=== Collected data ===

++++++++

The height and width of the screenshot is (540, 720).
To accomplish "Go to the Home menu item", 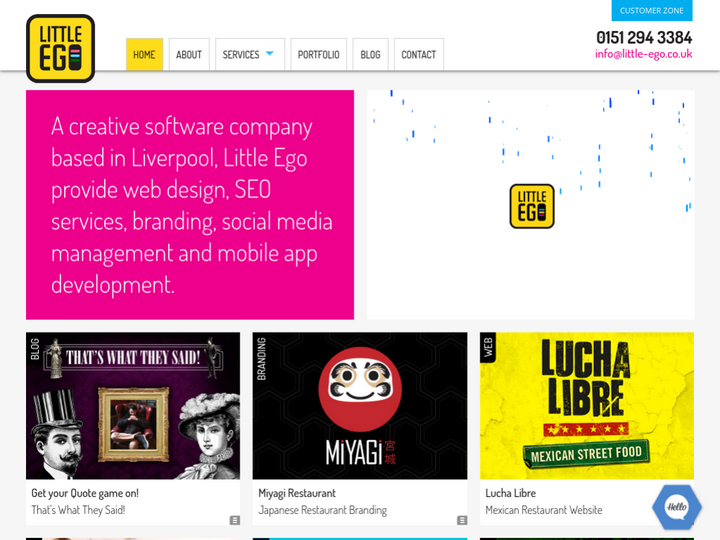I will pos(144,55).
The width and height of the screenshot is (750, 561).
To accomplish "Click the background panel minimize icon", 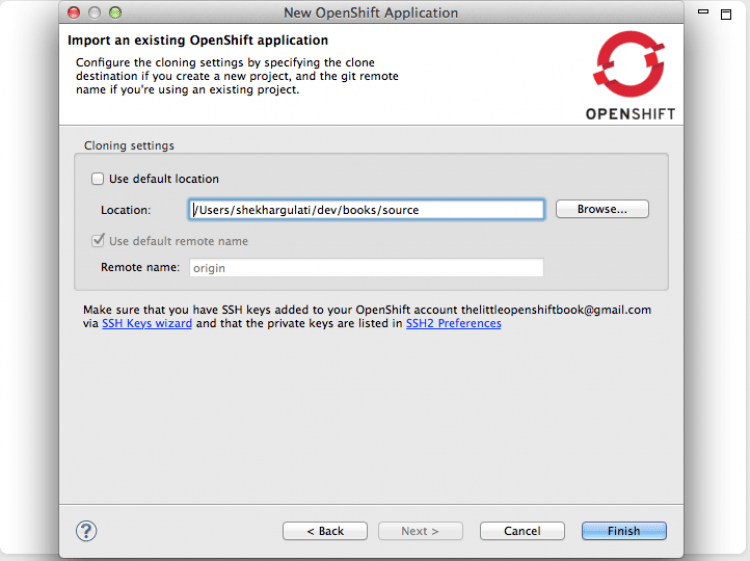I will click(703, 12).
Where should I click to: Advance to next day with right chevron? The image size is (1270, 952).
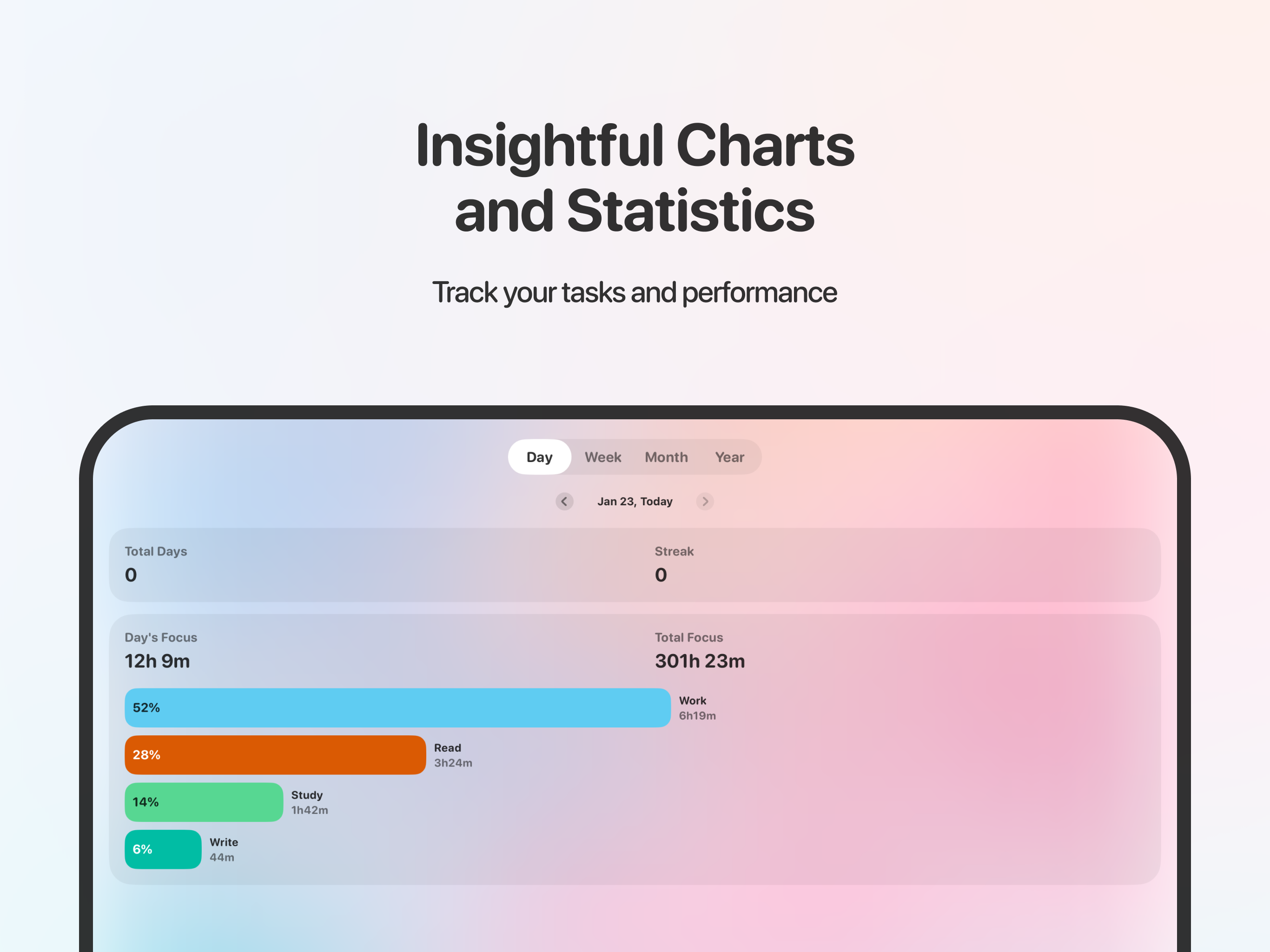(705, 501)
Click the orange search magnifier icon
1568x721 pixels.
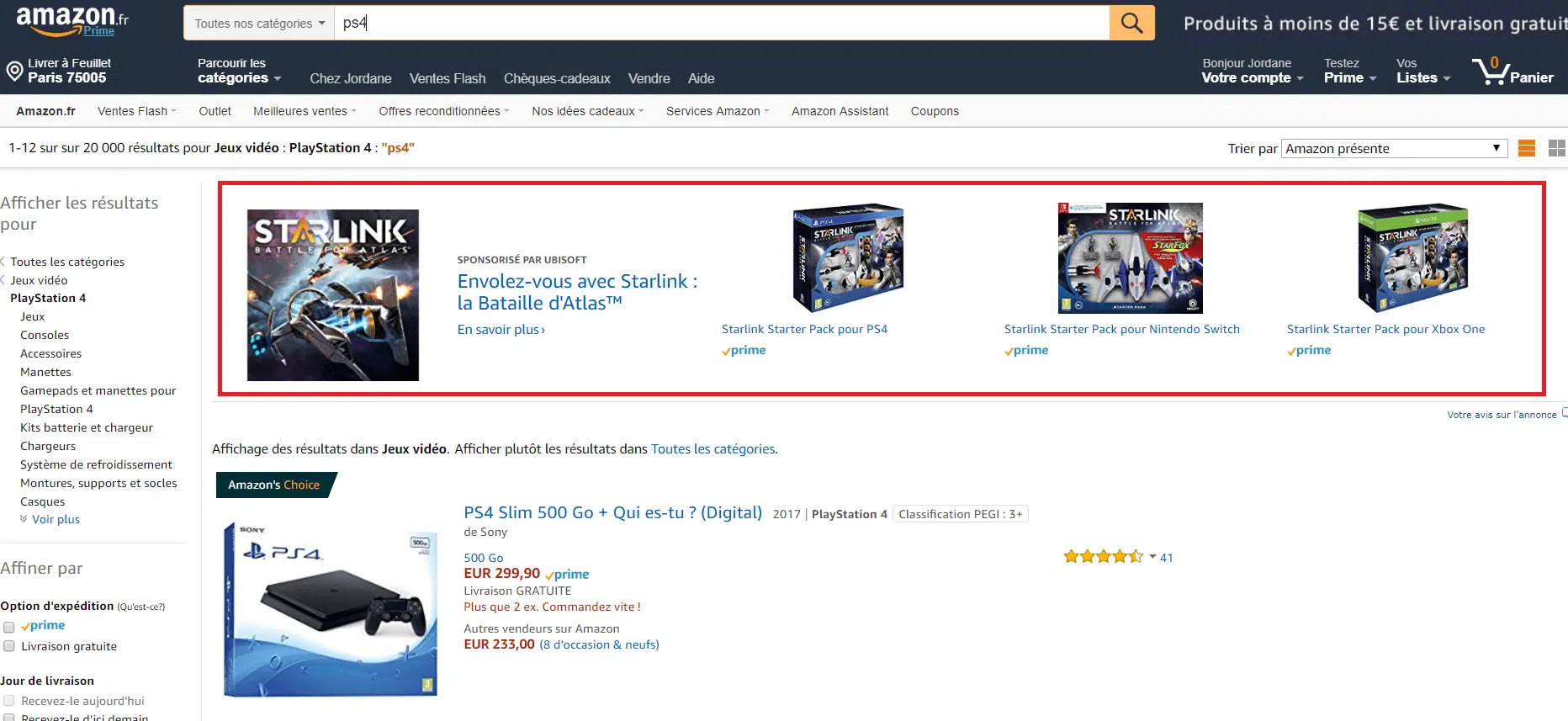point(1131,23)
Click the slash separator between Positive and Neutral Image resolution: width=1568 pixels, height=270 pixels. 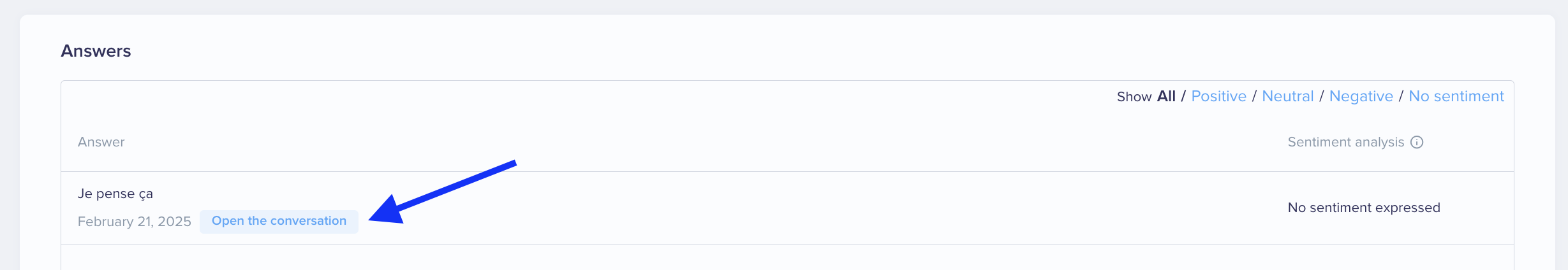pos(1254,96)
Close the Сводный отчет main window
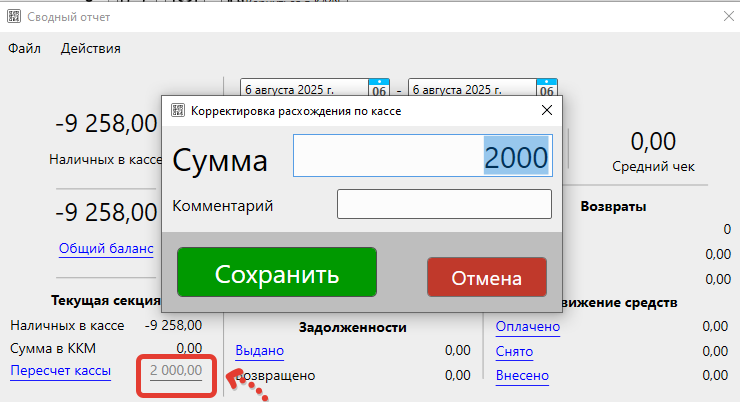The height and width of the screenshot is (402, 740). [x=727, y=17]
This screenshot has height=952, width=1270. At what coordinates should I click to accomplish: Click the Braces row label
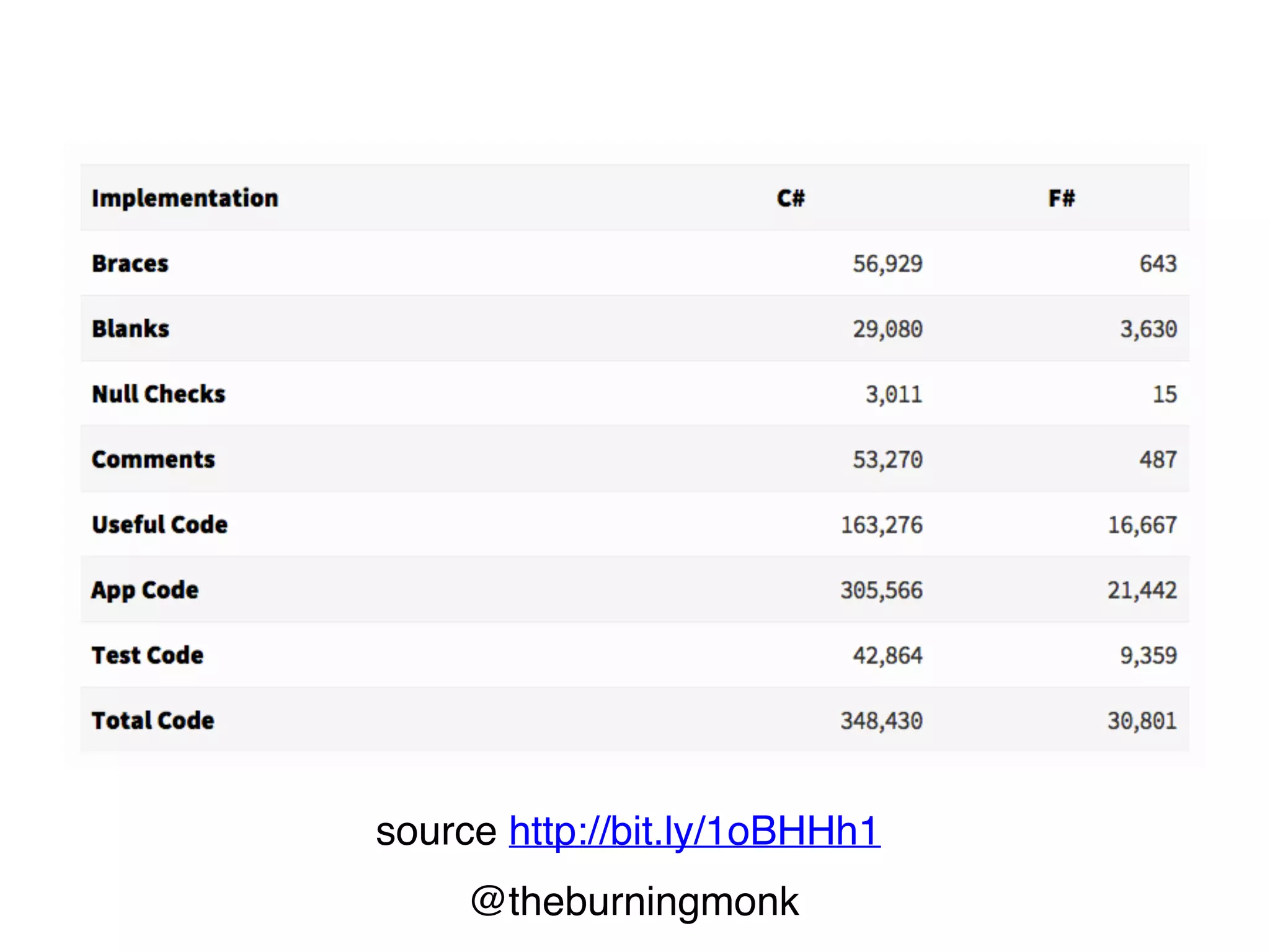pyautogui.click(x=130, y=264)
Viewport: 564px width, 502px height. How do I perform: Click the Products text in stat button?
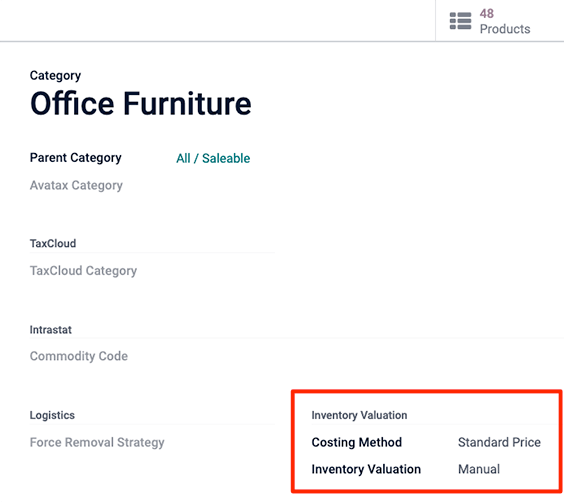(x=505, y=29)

++++++++

=== INSTRUCTIONS TO FOLLOW ===
Here the lines from the one with "Close the Сводный отчет main window" through the last line of the data above need to be repeated exactly, both included, and any picture omitted.

=== SOLUTION FOR THIS EXERCISE ===
Close the Сводный отчет main window
The height and width of the screenshot is (402, 740). [x=727, y=17]
This screenshot has height=952, width=1270. At what coordinates should I click to accomplish: Click the Braces row label
pyautogui.click(x=130, y=264)
Viewport: 564px width, 502px height. How do I perform: Click the Products text in stat button?
(x=505, y=29)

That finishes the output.